#### RECORD LIST
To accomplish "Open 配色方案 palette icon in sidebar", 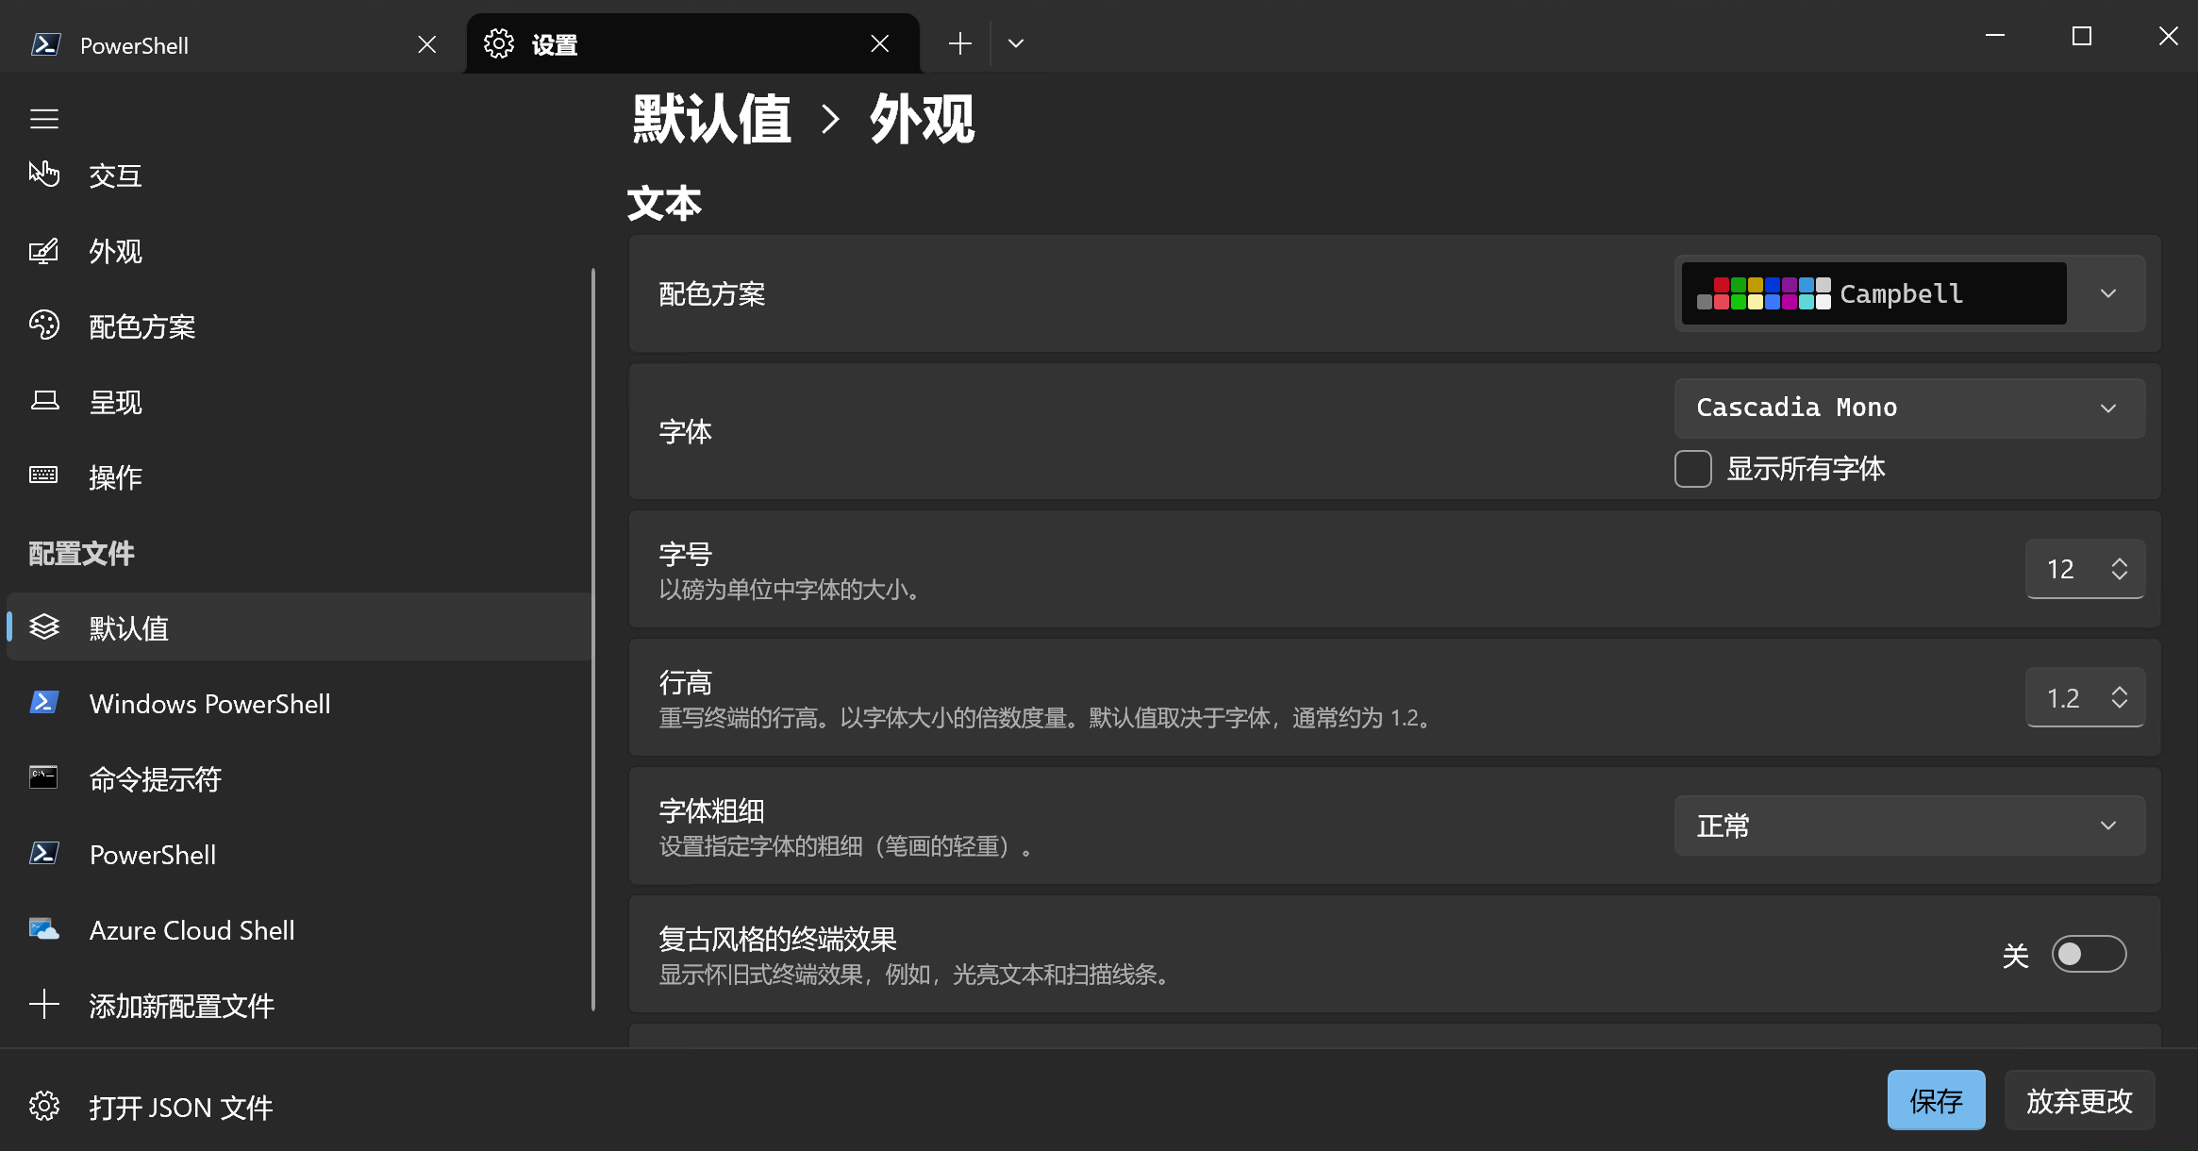I will (x=44, y=325).
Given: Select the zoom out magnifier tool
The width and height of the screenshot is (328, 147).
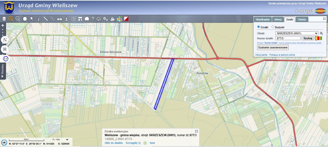Looking at the screenshot, I should [x=18, y=19].
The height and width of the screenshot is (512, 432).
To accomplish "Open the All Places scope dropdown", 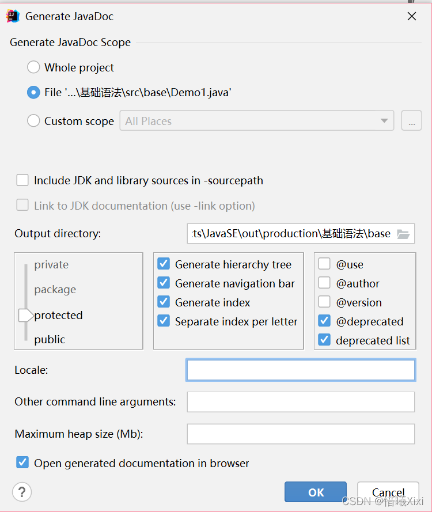I will pyautogui.click(x=256, y=121).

#### DIRECTIVE
Please count the lines of the data above that contain the word "height", and give only the number.

#### TASK RESULT
2